*** Opening of DATA RECORDS ***

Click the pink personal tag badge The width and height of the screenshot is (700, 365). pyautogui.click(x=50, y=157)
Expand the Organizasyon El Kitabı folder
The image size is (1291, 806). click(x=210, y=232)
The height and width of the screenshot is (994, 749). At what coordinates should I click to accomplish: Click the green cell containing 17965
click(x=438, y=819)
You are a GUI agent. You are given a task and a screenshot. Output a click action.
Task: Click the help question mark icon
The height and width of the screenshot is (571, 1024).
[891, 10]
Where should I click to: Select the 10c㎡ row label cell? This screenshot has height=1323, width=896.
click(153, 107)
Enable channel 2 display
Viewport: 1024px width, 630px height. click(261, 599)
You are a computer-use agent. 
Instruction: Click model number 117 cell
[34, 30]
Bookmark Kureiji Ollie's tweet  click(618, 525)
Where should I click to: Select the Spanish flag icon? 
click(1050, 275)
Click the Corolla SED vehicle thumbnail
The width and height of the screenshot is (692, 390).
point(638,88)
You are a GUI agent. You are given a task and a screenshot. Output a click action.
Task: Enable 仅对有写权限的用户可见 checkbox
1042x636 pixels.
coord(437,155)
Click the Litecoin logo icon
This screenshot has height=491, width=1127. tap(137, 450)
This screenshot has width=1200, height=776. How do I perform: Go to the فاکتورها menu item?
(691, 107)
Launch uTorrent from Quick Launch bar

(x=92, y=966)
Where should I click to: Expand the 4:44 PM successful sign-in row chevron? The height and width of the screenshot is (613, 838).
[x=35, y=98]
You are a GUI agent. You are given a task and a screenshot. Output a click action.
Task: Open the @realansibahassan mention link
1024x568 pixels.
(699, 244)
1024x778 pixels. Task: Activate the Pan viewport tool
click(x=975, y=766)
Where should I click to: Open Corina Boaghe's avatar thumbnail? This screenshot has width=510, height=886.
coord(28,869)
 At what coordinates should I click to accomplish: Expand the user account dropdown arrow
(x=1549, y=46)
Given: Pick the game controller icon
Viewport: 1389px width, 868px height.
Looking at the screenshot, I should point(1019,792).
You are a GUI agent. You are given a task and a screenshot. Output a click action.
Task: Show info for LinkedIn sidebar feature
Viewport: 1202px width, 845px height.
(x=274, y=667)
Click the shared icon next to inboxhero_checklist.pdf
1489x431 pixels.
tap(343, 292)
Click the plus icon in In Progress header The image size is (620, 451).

*** Close of DATA RECORDS ***

ACTIVITY:
Would you restate the entries word for word, omitting none?

YOUR SOLUTION:
Click the pink personal tag badge The width and height of the screenshot is (700, 365). pyautogui.click(x=50, y=157)
Expand the Organizasyon El Kitabı folder
The image size is (1291, 806). click(x=210, y=232)
The height and width of the screenshot is (994, 749). At what coordinates should I click to accomplish: Click the green cell containing 17965
click(x=438, y=819)
You are a GUI agent. You are given a task and a screenshot. Output a click action.
Task: Click the help question mark icon
The height and width of the screenshot is (571, 1024).
[891, 10]
Where should I click to: Select the 10c㎡ row label cell? This screenshot has height=1323, width=896.
click(153, 107)
Enable channel 2 display
Viewport: 1024px width, 630px height. click(261, 599)
You are a computer-use agent. 
Instruction: Click model number 117 cell
[34, 30]
Bookmark Kureiji Ollie's tweet  click(618, 525)
Where should I click to: Select the Spanish flag icon? 
click(1050, 275)
Click the Corolla SED vehicle thumbnail
The width and height of the screenshot is (692, 390).
point(638,88)
You are a GUI agent. You are given a task and a screenshot. Output a click action.
Task: Enable 仅对有写权限的用户可见 checkbox
1042x636 pixels.
coord(437,155)
Click the Litecoin logo icon
This screenshot has height=491, width=1127. tap(137, 450)
This screenshot has width=1200, height=776. How do I perform: Go to the فاکتورها menu item?
(691, 107)
Launch uTorrent from Quick Launch bar

(x=92, y=966)
Where should I click to: Expand the 4:44 PM successful sign-in row chevron? The height and width of the screenshot is (613, 838).
[x=35, y=98]
You are a GUI agent. You are given a task and a screenshot. Output a click action.
Task: Open the @realansibahassan mention link
1024x568 pixels.
(699, 244)
1024x778 pixels. Task: Activate the Pan viewport tool
click(x=975, y=766)
Where should I click to: Open Corina Boaghe's avatar thumbnail? This screenshot has width=510, height=886.
coord(28,869)
 At what coordinates should I click to accomplish: Expand the user account dropdown arrow
(x=1549, y=46)
Given: Pick the game controller icon
Viewport: 1389px width, 868px height.
Looking at the screenshot, I should point(1019,792).
You are a GUI agent. You are given a task and a screenshot. Output a click action.
Task: Show info for LinkedIn sidebar feature
Viewport: 1202px width, 845px height.
(x=274, y=667)
Click the shared icon next to inboxhero_checklist.pdf
1489x431 pixels.
tap(343, 292)
Click the plus icon in In Progress header The image size is (620, 451).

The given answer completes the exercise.